Word and element pointing entries:
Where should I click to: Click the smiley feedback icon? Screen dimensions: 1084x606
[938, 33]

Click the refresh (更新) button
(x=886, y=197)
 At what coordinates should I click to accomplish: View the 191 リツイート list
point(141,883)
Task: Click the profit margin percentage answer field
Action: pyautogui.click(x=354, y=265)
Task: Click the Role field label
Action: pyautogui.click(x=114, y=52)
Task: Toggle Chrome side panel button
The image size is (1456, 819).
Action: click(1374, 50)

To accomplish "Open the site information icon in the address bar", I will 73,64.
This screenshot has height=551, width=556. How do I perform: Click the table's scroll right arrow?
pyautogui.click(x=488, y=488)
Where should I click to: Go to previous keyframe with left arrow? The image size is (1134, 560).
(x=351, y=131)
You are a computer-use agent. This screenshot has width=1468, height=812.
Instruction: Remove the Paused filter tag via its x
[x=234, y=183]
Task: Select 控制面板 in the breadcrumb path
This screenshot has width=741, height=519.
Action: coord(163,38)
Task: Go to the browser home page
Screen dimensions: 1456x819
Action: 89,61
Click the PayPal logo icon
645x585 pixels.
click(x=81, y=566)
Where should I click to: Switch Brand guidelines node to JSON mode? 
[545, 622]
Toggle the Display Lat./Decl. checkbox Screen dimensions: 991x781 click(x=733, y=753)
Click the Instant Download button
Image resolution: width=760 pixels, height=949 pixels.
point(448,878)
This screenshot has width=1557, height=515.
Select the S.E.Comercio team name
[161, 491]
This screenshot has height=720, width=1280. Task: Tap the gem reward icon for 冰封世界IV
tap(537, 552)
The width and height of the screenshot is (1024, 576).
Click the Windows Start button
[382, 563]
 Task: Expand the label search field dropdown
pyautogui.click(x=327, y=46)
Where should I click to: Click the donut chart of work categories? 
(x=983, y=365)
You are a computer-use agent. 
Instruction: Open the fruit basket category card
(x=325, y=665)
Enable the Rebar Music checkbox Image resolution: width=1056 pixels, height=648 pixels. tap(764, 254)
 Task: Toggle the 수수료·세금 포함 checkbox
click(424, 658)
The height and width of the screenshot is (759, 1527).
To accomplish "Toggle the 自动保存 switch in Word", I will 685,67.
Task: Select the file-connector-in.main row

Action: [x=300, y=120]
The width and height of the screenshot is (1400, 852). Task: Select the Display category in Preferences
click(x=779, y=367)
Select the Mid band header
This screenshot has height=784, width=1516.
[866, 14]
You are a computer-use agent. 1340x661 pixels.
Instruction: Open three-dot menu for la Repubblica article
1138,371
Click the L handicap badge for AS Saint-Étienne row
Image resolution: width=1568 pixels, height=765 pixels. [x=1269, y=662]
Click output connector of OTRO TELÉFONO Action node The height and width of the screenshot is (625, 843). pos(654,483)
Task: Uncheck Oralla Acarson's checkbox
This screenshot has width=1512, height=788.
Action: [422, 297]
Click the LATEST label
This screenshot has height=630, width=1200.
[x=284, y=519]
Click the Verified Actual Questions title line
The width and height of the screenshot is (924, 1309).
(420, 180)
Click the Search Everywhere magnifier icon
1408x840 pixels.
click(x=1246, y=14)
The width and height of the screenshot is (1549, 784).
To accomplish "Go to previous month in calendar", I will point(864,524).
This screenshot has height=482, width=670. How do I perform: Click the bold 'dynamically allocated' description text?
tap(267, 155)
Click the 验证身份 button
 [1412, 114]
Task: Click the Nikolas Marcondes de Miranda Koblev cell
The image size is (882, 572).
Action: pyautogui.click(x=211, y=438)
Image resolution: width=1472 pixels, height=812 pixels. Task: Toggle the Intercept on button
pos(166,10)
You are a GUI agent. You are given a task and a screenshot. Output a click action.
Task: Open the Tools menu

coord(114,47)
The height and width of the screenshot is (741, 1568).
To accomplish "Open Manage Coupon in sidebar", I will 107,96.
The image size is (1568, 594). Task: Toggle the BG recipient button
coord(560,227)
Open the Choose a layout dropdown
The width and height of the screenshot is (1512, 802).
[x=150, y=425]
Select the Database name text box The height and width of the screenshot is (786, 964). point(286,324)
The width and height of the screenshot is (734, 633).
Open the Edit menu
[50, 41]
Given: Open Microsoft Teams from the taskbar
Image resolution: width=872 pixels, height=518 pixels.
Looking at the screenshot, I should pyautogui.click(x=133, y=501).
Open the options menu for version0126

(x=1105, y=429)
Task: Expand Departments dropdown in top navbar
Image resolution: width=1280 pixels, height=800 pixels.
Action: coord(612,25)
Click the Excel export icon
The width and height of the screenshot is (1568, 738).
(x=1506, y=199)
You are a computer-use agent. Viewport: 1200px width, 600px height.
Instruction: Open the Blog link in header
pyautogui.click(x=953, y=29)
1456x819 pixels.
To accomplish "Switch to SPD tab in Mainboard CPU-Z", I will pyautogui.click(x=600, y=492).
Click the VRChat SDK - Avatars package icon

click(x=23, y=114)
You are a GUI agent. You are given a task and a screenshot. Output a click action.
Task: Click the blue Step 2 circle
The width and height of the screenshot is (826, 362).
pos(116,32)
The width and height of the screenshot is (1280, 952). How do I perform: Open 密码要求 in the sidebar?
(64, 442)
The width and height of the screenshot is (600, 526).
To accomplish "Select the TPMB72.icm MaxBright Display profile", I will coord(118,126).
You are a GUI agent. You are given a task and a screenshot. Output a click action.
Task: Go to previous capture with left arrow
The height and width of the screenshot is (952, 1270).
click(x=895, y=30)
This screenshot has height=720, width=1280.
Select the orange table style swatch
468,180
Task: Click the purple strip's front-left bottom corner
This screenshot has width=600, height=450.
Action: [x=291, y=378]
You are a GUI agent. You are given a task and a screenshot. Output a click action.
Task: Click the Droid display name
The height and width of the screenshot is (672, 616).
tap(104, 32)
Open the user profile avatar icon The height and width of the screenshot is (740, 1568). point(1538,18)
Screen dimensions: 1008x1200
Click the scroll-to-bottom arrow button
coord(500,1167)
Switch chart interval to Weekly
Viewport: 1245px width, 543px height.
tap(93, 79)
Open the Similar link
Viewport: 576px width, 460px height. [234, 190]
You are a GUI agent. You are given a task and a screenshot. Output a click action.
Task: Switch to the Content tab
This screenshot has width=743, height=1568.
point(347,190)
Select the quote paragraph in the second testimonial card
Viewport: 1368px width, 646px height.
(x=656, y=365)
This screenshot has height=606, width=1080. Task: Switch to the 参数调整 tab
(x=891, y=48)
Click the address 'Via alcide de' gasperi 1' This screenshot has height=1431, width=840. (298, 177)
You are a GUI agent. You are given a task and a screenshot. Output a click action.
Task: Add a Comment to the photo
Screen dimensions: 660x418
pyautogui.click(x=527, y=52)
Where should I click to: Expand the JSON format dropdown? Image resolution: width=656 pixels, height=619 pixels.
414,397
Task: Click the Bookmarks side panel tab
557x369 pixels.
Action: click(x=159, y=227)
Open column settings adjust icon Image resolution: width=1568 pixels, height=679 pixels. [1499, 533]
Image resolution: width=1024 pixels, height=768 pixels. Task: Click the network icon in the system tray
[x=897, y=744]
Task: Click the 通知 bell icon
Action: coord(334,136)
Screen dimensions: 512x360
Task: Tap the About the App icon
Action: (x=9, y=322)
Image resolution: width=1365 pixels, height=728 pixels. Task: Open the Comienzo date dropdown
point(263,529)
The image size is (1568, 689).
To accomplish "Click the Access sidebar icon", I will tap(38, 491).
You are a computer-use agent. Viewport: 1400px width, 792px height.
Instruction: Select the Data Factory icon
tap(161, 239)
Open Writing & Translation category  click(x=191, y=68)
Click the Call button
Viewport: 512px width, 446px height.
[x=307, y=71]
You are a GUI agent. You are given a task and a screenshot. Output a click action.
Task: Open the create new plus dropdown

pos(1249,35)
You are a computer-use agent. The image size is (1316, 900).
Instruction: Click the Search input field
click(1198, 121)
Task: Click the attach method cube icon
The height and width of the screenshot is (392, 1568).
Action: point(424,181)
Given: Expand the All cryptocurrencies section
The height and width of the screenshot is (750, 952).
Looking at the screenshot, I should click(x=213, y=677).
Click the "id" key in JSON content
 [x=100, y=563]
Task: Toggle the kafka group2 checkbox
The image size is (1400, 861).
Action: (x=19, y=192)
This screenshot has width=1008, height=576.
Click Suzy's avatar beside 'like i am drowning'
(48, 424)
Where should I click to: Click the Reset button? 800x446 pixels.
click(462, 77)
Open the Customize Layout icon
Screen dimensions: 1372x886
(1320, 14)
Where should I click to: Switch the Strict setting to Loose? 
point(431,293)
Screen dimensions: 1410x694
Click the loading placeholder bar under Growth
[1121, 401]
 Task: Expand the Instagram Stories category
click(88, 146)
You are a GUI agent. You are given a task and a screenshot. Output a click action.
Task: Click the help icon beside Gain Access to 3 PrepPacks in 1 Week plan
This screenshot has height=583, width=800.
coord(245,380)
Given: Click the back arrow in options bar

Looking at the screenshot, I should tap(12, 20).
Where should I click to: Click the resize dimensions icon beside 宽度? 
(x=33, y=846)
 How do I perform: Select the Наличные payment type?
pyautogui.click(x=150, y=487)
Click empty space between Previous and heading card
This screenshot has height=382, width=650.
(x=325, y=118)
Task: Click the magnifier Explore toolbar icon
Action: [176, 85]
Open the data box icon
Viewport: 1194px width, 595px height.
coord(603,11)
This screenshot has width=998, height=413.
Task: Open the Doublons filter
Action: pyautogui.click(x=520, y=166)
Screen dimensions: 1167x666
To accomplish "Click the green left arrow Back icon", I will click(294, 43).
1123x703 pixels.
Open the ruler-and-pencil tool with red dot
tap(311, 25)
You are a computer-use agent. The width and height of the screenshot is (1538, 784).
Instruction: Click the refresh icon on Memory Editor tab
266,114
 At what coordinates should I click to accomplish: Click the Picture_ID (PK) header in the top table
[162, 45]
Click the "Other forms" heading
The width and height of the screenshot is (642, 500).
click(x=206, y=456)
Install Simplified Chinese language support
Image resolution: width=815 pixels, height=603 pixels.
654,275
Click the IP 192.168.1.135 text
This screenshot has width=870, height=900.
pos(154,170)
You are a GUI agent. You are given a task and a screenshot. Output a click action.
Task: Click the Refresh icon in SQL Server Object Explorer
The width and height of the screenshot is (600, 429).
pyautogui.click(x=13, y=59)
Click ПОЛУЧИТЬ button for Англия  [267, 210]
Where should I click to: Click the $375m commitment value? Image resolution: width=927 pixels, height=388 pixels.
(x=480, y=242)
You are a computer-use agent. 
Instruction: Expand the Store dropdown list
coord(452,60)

### DIRECTIONS FOR THIS TASK
Copy out the items from the start of the records through the line that contains "(x=325, y=665)", inclusive.

### ANSWER TO THE EXERCISE
Where should I click to: Click the smiley feedback icon? Screen dimensions: 1084x606
[938, 33]

Click the refresh (更新) button
(x=886, y=197)
 At what coordinates should I click to accomplish: View the 191 リツイート list
point(141,883)
Task: Click the profit margin percentage answer field
Action: pyautogui.click(x=354, y=265)
Task: Click the Role field label
Action: pyautogui.click(x=114, y=52)
Task: Toggle Chrome side panel button
The image size is (1456, 819).
Action: click(1374, 50)

To accomplish "Open the site information icon in the address bar", I will 73,64.
This screenshot has height=551, width=556. How do I perform: Click the table's scroll right arrow?
pyautogui.click(x=488, y=488)
Where should I click to: Go to previous keyframe with left arrow? The image size is (1134, 560).
(x=351, y=131)
You are a computer-use agent. This screenshot has width=1468, height=812.
Instruction: Remove the Paused filter tag via its x
[x=234, y=183]
Task: Select 控制面板 in the breadcrumb path
This screenshot has width=741, height=519.
Action: coord(163,38)
Task: Go to the browser home page
Screen dimensions: 1456x819
Action: 89,61
Click the PayPal logo icon
645x585 pixels.
click(x=81, y=566)
Where should I click to: Switch Brand guidelines node to JSON mode? 
[545, 622]
Toggle the Display Lat./Decl. checkbox Screen dimensions: 991x781 click(x=733, y=753)
Click the Instant Download button
Image resolution: width=760 pixels, height=949 pixels.
point(448,878)
This screenshot has width=1557, height=515.
Select the S.E.Comercio team name
[161, 491]
This screenshot has height=720, width=1280. Task: Tap the gem reward icon for 冰封世界IV
tap(537, 552)
The width and height of the screenshot is (1024, 576).
Click the Windows Start button
[382, 563]
 Task: Expand the label search field dropdown
pyautogui.click(x=327, y=46)
Where should I click to: Click the donut chart of work categories? 
(x=983, y=365)
You are a computer-use agent. 
Instruction: Open the fruit basket category card
(x=325, y=665)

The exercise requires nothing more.